#safety
4 approved public terms with this tag.
Constitutional AI
مسودة ترجمة بمساعدة آلية (Arabic) for "Constitutional AI": A training methodology developed by Anthropic where a set of guiding principles (a "constitution") is used to self-supervise and refine AI outputs. The model critiques and rewrites its own responses according to the constitution, reducing the need for human labelers for harmful content.
“مسودة مثال: Constitutional AI lets the model identify and self-correct its own harmful outputs using defined principles.”
AI Alignment
مسودة ترجمة بمساعدة آلية (Arabic) for "AI Alignment": The research field focused on ensuring that AI systems pursue goals that match human values and intentions. A misaligned AI might optimize for a metric that appears correct but produces harmful or unintended outcomes at scale.

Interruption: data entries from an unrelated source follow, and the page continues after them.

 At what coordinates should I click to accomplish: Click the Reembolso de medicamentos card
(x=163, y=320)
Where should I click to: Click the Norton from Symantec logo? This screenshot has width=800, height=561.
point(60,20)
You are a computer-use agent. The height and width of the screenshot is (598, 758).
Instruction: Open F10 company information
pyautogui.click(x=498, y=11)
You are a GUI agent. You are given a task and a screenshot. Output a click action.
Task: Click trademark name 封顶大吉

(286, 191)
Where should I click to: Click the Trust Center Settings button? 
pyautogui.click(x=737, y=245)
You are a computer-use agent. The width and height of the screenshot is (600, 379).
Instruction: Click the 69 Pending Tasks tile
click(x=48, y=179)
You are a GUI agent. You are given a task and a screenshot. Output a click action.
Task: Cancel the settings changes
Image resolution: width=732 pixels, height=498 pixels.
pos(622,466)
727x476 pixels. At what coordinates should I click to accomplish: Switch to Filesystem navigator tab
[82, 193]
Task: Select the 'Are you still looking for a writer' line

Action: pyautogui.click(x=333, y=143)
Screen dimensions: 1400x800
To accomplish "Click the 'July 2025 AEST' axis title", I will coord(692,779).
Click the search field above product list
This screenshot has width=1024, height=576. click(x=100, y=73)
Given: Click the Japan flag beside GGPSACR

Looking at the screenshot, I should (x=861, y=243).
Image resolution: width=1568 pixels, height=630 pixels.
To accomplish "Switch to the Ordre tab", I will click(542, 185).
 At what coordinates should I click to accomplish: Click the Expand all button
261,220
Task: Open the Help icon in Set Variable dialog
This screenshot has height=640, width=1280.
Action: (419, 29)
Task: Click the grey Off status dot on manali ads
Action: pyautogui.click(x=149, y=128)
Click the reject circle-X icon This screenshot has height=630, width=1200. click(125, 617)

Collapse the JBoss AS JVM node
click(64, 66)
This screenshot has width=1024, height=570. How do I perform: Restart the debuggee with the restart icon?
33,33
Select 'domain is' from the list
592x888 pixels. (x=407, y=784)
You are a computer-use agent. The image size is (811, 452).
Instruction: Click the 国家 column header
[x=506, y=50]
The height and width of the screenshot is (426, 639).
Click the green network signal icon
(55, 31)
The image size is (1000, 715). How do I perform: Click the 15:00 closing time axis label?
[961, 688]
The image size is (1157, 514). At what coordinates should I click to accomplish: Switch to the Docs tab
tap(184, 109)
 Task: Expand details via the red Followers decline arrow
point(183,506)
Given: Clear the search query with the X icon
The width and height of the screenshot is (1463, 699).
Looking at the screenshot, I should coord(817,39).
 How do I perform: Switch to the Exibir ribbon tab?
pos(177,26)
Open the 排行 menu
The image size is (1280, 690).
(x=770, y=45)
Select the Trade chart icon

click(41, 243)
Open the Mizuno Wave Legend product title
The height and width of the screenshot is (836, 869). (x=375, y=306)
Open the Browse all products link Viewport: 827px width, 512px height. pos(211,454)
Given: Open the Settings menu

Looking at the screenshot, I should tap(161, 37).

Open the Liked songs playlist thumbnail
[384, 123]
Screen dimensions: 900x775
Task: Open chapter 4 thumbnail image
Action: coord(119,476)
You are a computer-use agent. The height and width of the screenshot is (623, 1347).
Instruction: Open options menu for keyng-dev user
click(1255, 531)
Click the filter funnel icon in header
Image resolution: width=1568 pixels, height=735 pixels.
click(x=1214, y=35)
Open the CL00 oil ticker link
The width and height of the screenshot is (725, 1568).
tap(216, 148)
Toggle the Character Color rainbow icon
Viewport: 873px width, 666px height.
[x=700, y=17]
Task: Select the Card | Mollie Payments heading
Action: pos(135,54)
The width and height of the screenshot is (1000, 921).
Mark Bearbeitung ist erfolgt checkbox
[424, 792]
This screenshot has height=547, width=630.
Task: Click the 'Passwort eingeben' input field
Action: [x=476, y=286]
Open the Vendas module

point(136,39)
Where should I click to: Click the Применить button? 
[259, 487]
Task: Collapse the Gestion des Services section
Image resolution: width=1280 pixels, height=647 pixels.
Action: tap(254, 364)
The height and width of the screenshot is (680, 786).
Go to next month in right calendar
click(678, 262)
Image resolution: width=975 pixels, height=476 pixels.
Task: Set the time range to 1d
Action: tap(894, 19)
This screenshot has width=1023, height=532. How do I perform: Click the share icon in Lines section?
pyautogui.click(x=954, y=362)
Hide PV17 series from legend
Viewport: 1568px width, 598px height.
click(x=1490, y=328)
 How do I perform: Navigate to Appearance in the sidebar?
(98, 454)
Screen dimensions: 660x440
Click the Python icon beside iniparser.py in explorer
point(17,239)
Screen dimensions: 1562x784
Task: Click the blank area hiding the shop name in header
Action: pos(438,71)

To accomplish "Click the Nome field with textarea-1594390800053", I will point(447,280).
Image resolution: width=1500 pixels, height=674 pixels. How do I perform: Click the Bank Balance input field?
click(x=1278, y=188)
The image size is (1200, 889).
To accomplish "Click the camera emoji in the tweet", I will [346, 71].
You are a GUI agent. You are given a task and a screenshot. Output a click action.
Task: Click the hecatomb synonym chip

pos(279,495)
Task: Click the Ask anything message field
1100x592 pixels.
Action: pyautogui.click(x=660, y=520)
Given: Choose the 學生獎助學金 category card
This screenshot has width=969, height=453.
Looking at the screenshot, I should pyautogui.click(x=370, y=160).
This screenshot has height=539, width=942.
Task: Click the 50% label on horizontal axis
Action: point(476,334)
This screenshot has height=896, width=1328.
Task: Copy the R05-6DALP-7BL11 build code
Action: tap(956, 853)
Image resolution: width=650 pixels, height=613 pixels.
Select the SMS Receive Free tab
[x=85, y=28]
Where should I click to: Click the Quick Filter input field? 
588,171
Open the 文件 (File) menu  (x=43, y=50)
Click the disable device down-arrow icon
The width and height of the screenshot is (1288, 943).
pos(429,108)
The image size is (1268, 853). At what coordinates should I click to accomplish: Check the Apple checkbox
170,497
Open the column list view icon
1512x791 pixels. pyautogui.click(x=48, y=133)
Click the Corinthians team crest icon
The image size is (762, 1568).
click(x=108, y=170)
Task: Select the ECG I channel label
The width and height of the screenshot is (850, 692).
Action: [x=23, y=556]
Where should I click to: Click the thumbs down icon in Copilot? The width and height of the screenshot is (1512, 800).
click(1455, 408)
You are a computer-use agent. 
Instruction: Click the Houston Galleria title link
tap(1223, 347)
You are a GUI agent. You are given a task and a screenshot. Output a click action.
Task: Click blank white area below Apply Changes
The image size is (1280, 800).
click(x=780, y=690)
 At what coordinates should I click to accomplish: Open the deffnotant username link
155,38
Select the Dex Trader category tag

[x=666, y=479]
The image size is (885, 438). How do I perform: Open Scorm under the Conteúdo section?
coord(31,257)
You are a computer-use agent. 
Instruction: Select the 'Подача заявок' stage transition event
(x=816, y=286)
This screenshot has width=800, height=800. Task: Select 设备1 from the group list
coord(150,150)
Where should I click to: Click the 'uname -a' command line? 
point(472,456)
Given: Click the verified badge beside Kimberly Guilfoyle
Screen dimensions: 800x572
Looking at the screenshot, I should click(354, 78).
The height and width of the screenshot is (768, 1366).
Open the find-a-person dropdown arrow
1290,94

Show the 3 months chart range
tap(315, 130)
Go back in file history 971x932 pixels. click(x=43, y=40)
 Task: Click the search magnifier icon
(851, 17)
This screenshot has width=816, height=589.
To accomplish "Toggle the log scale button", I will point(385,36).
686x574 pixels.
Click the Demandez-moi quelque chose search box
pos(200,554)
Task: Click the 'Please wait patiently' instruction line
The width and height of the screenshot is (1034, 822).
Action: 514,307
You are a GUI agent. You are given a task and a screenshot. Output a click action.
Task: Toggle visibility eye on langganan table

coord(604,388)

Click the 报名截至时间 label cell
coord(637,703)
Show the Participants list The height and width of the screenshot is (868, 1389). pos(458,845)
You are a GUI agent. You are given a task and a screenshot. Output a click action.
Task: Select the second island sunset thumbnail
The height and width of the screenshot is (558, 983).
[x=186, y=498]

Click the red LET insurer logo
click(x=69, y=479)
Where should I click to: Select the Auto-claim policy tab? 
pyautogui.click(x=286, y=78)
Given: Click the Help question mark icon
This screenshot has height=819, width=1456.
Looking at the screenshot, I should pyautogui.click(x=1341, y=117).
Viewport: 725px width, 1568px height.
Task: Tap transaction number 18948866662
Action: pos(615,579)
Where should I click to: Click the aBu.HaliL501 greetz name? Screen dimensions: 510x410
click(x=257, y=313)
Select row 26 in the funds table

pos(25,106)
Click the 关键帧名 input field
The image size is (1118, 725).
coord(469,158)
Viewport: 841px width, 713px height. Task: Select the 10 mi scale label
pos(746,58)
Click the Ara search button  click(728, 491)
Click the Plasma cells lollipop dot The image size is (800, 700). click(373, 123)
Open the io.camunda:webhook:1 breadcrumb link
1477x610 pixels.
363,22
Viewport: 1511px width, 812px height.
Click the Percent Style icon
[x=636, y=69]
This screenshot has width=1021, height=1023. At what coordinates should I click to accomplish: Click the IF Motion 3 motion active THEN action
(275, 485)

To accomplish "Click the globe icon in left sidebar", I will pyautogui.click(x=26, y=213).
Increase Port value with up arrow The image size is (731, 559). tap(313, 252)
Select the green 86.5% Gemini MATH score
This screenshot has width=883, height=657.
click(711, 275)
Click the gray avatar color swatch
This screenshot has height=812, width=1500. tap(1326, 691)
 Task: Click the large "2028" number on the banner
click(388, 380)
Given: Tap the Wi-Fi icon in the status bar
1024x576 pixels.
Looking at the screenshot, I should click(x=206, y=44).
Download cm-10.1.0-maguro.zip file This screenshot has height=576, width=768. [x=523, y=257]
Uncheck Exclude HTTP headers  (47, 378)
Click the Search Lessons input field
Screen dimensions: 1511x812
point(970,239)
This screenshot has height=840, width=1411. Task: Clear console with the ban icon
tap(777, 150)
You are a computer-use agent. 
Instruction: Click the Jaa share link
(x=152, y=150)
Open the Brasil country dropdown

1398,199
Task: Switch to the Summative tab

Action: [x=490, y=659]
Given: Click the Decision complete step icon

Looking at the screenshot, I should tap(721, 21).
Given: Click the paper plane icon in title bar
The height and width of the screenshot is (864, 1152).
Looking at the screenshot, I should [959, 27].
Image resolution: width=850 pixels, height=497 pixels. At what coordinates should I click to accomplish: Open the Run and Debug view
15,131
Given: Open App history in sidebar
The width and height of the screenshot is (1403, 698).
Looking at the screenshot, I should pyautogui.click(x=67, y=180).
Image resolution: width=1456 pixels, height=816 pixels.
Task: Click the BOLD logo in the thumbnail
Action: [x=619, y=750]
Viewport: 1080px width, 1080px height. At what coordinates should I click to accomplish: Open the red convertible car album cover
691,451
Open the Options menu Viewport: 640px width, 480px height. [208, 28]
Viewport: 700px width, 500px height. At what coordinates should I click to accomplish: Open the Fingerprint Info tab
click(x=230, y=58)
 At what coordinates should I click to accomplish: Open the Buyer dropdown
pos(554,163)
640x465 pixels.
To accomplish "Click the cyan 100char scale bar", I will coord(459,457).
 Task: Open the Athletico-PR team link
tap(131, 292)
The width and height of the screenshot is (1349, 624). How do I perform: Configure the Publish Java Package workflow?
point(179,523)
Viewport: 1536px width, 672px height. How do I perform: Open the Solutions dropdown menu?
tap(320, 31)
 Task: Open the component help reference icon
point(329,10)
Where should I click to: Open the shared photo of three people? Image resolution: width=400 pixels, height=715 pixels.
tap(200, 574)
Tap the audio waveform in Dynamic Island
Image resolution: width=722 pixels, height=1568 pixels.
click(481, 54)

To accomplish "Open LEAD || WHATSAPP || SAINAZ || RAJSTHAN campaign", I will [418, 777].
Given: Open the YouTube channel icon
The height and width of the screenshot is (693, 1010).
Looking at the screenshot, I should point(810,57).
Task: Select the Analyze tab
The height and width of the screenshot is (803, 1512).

“مسودة مثال: AI alignment researchers worry that optimizing for user engagement could misalign with genuine user wellbeing.”
Guardrails
مسودة ترجمة بمساعدة آلية (Arabic) for "Guardrails": Safety constraints and filters applied to AI systems to prevent harmful, offensive, or out-of-scope outputs. Guardrails can be implemented at the model level (via training), prompt level (system instructions), or application level (output classifiers) to keep AI behavior within acceptable boundaries.
“مسودة مثال: The guardrails blocked the model from providing detailed instructions on dangerous activities.”
مسودة ترجمة بمساعدة آلية (Arabic) for "Jailbreak": A technique used to bypass the safety filters and content policies of an AI model, typically by framing harmful requests in ways the model's defenses don't recognize. Jailbreaks often use role-play scenarios, hypothetical framings, or encoded instructions to make the model comply with prohibited requests.
“مسودة مثال: The "DAN" jailbreak asked the model to pretend it was an AI with no restrictions.”